→ 抜粋文
%%

調査レポート Data「With/After COVID-19時代の『新しい研修・学習スタイル』提供に向けた実態調査結果」より 実態調査から読み解く、新たな人材育成の方向性 小河原 光司氏 株式会社日本能率協会コンサルティング ビジネスプロセスデザインセンター チーフ・コンサルタント
ニューノーマル時代にはどのような人材育成が必要になるのだろうか。本調査より、理想の「新しい研修・学習スタイル」の実現に向けた課題を提起し、新たな人材育成の方向性を考察する。
「新しい研修・学習スタイル」の萌芽
最近、経営者の方や人材育成のご担当者、責任者の方とお話しするなかで、ある特徴的な発言を複数の方からお聞きしました。その発言とは、「コロナ禍の状況は、実はチャンスなのではないか」ということです。
2020年の前半は、緊急事態宣言もあり、企業も個人も身を縮めてコロナに備える「防御」のタイミングだったことでしょう。
しかしながら、いま、このタイミングにおいて、潮目が変わったのではないでしょうか。身を縮めた「防御」から、この With/After COVID-19時代を逆に「機会」ととらえ、変革のチャンスとしようとする萌芽を、クライアントとのディスカッションから感じています。
スイスの世界経済フォーラムも、2021年1月にオンラインで開催されるダボス会議のテーマを「グレート・リセット」とし、今回の危機を契機に、より公平で、持続可能で、強靱な未来をつくることの重要性を唱えています。
新たな方向性を育成機能とインフラ両面から探る
こうしたビジネス環境の現状を踏まえ、日本能率協会コンサルティング(以下、JMAC)では、人材育成領域における変革の在り方を提案すべく、2020年7月に「With/After COVID-19時代の『新しい研修・学習スタイル』提供に向けた実態調査」を行いました。
本調査を設計するなかで、「JMACラーニングピラミッド」というフレームワークを開発しました(図1)。
このピラミッドは「人材育成に直接かかわる諸機能」として①ラーニング企画(人材育成の全体企画)②研修企画(個別の研修企画)③(研修)実行④ 育成フォロー(研修後の育成支援への関与)の4機能。

%%

→ 元データ
%%

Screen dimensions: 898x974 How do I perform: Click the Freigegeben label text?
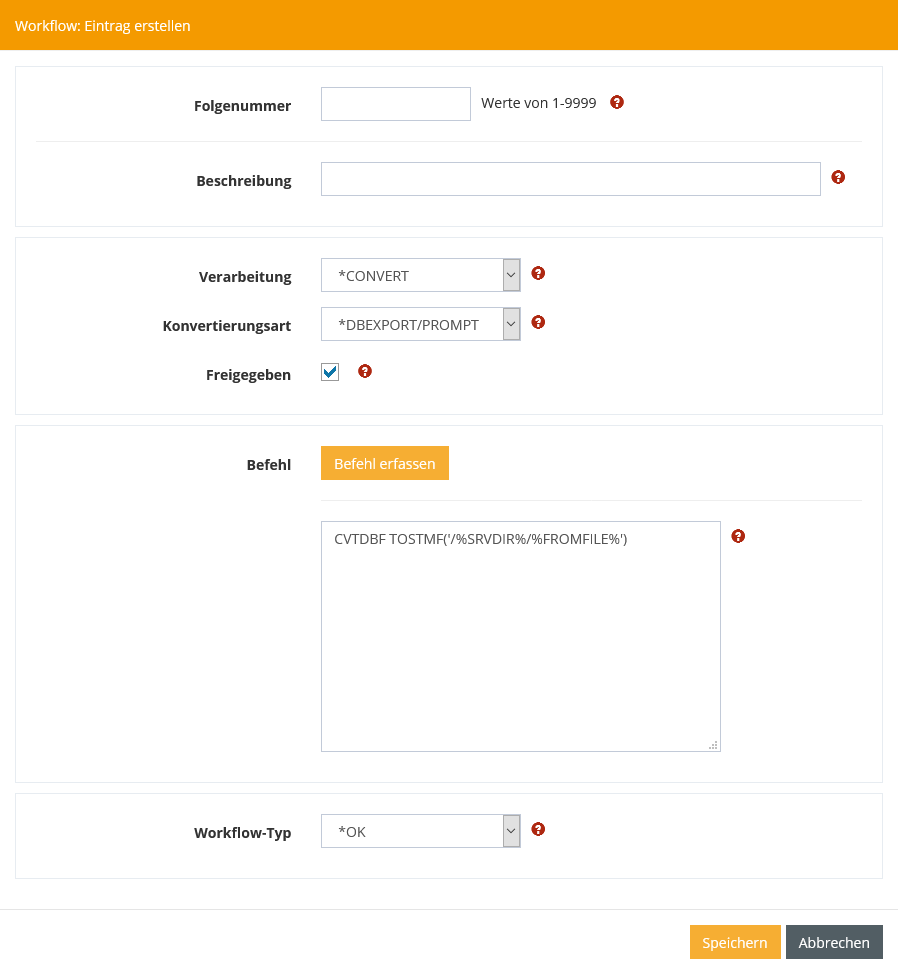point(248,375)
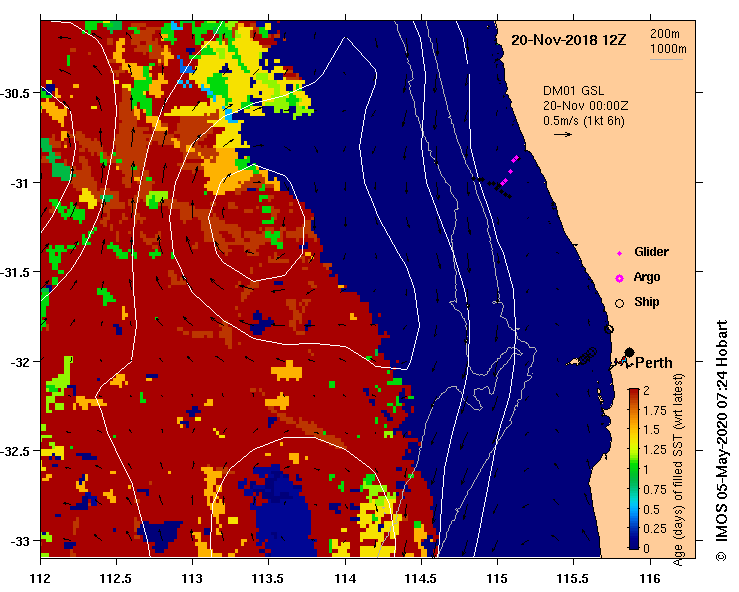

%%

→ 作業指示
人材育成についての抜粋文から、「新たな方向性を育成機能とインフラ両面から探る」から「育成支援への関与)の4機能。」まで(この語句を含む)を一字一句変えずに引用せよ。

→ 出力結果
新たな方向性を育成機能とインフラ両面から探る
こうしたビジネス環境の現状を踏まえ、日本能率協会コンサルティング(以下、JMAC)では、人材育成領域における変革の在り方を提案すべく、2020年7月に「With/After COVID-19時代の『新しい研修・学習スタイル』提供に向けた実態調査」を行いました。
本調査を設計するなかで、「JMACラーニングピラミッド」というフレームワークを開発しました(図1)。
このピラミッドは「人材育成に直接かかわる諸機能」として①ラーニング企画(人材育成の全体企画)②研修企画(個別の研修企画)③(研修)実行④ 育成フォロー(研修後の育成支援への関与)の4機能。